Passage choisi:

25) ** DE L'AUTRE COTE (Chantal Akerman, 2003)
Chantal Akerman interroge d'abord des mexicains candidats à l'émigration aux Etats-Unis, et, à la fin de son film, des américains riverains de la frontière. Le titre doit donc s'entendre dans les deux sens. Entre les deux, des travellings ou des plans qui paraissent interminables, sur des points de passage surveillés comme les abords d'une prison par d'immenses projecteurs, mais aussi sur des endroits désertiques et à la nature hostile (on pense au Vent de Victor Sjöström), beaucoup plus meurtriers pour les candidats au passage, ce que confirment les témoignages ultérieurs. Le sujet, important, nécessitait-il un montage qui demande patience aux spectateurs, comme dans certaines de ses fictions, alors que dans un documentaire les prises de vues sont par nature moins élaborées en amont ?
24) ** PARTIE DE CAMPAGNE (Jean Renoir, 1936)
Petite parenthèse bucolique passée à la campagne, pour une famille de petits bourgeois parisiens. Tiré d'une nouvelle de Maupassant, un exercice de style très pictural (ce qui a beaucoup été souligné), même si son aura me semble surfaite. Le moyen-métrage, sorti en salle dix ans après son tournage dans une version non supervisée par l'auteur, me semble loin d'égaler ou de dépasser La Grande Illusion ou La Règle du jeu. Et d'ailleurs que montre-t-il : dialectique entre passion et raison, ou bien le fait que la passion n'était pas si consentie ? Sa re-sortie en salles permet en tout cas d'exhumer un formidable court-métrage réalisé pour la télévision en 1968, La direction d'acteurs par Jean Renoir, formidable leçon à laquelle se prête la comédienne et réalisatrice Gisèle Braunberger, sur la méthode par laquelle un(e) interprète doit trouver son rôle selon le cinéaste.
23) ** EL PROFESOR (Benjamin Naishtat, Maria Alché, 2024)

Petit problème 1:
Dans les critiques de films, pour quel support et en quelle année le court-métrage La direction d'acteurs par Jean Renoir a-t-il été réalisé ?
Petit problème 2:
Poursuivez les critiques de films à partir de leur dernière ligne.

Extraits de données:
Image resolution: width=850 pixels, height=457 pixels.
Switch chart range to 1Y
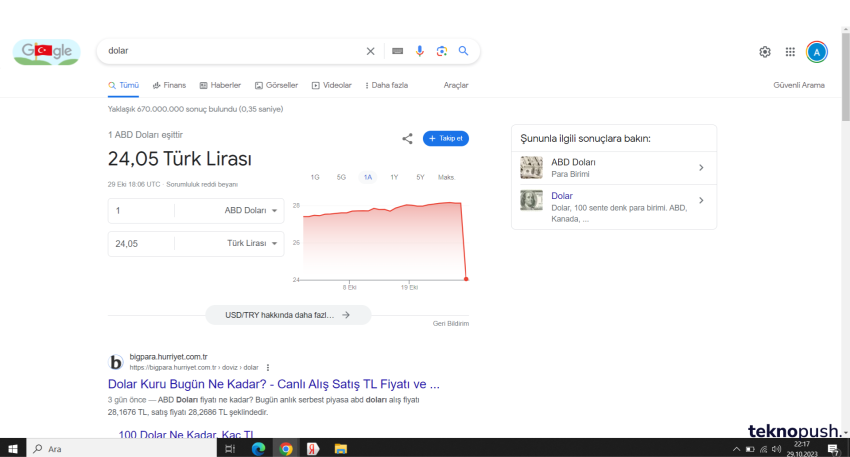[394, 177]
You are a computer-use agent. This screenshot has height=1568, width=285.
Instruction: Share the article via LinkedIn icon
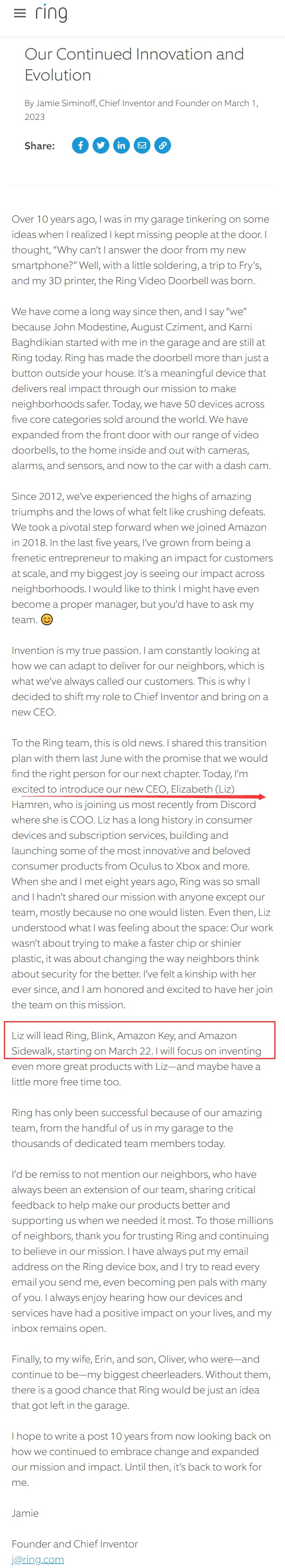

Résultat de l'exercice 1:
Pour la télévision, en 1968.

Résultat de l'exercice 2:
Suite au décès de son mentor, un professeur de philosophie convoite la chaire ainsi libérée, mais se retrouve en concurrence avec un collègue m'as-tu-vu et charismatique, ayant fait carrière en Europe et en couple avec une actrice célèbre. Cette sorte de comédie de caractères prend petit à petit des notes de satire politique (véritable antidote, de ce point de vue, à L'Avenir de Mia Hansen-Love). Dommage que le trait utilisé soit moins précis, moins fin que dans Rojo, le précédent film du coréalisateur Benjamin Naishtat.
22) ** ALL WE IMAGINE AS LIGHT (Payal Kapadia, 2024)
Portrait de femmes indiennes qui aspirent à accorder leurs vies à leurs désirs. C'est un joli film, avec peu de traits narratifs (d'ailleurs certaines coïncidences interrogent). La simplicité formelle tranche avec le faste bollywoodien, tout comme avec le bruit et la fureur d'une partie des films d'auteur programmés dans les grands festivals internationaux. Le Grand-Prix cannois est peut-être taillé un peu trop grand pour lui. À revoir à tête reposée à sa sortie.
21) ** LA CAPTIVE (Chantal Akerman, 2000)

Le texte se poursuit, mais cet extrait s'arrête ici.